──────── Data records

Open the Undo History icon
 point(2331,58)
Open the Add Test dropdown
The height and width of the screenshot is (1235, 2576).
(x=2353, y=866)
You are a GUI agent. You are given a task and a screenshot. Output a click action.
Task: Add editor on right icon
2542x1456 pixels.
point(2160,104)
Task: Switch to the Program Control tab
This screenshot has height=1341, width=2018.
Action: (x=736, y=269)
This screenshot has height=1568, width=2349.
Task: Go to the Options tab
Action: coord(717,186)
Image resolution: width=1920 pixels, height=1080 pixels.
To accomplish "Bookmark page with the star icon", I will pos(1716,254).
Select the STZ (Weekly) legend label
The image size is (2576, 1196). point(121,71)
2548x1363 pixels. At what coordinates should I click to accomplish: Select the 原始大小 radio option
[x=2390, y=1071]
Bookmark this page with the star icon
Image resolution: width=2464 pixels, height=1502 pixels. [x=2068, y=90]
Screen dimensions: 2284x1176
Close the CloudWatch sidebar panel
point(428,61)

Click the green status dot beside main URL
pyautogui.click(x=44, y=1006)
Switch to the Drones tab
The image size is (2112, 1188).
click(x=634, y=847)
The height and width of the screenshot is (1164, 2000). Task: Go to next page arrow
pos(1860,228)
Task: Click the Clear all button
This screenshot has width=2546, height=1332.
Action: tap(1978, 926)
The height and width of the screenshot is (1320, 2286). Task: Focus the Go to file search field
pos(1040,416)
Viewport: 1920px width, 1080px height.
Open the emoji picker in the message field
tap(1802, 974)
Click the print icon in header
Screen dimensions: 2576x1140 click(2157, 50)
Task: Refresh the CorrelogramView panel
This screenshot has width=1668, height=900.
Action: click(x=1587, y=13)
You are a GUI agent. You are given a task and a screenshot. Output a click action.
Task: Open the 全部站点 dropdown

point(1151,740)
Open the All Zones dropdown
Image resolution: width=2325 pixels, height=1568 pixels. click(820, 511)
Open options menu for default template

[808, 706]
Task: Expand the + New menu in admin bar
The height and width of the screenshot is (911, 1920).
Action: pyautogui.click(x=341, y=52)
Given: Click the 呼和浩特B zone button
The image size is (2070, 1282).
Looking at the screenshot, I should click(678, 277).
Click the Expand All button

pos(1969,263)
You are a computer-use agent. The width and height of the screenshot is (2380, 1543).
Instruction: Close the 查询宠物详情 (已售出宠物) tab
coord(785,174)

────────────────

§ **The problem**:
Lines from the one containing "Click the green status dot beside main URL" through the last line of the records, restated word for word: that is the whole response.

§ **Response to the exercise**:
Click the green status dot beside main URL
pyautogui.click(x=44, y=1006)
Switch to the Drones tab
The image size is (2112, 1188).
click(x=634, y=847)
The height and width of the screenshot is (1164, 2000). Task: Go to next page arrow
pos(1860,228)
Task: Click the Clear all button
This screenshot has width=2546, height=1332.
Action: tap(1978, 926)
The height and width of the screenshot is (1320, 2286). Task: Focus the Go to file search field
pos(1040,416)
Viewport: 1920px width, 1080px height.
Open the emoji picker in the message field
tap(1802, 974)
Click the print icon in header
Screen dimensions: 2576x1140 click(2157, 50)
Task: Refresh the CorrelogramView panel
This screenshot has width=1668, height=900.
Action: click(x=1587, y=13)
You are a GUI agent. You are given a task and a screenshot. Output a click action.
Task: Open the 全部站点 dropdown

point(1151,740)
Open the All Zones dropdown
Image resolution: width=2325 pixels, height=1568 pixels. click(820, 511)
Open options menu for default template

[808, 706]
Task: Expand the + New menu in admin bar
The height and width of the screenshot is (911, 1920).
Action: pyautogui.click(x=341, y=52)
Given: Click the 呼和浩特B zone button
The image size is (2070, 1282).
Looking at the screenshot, I should click(678, 277).
Click the Expand All button

pos(1969,263)
You are a computer-use agent. The width and height of the screenshot is (2380, 1543).
Instruction: Close the 查询宠物详情 (已售出宠物) tab
coord(785,174)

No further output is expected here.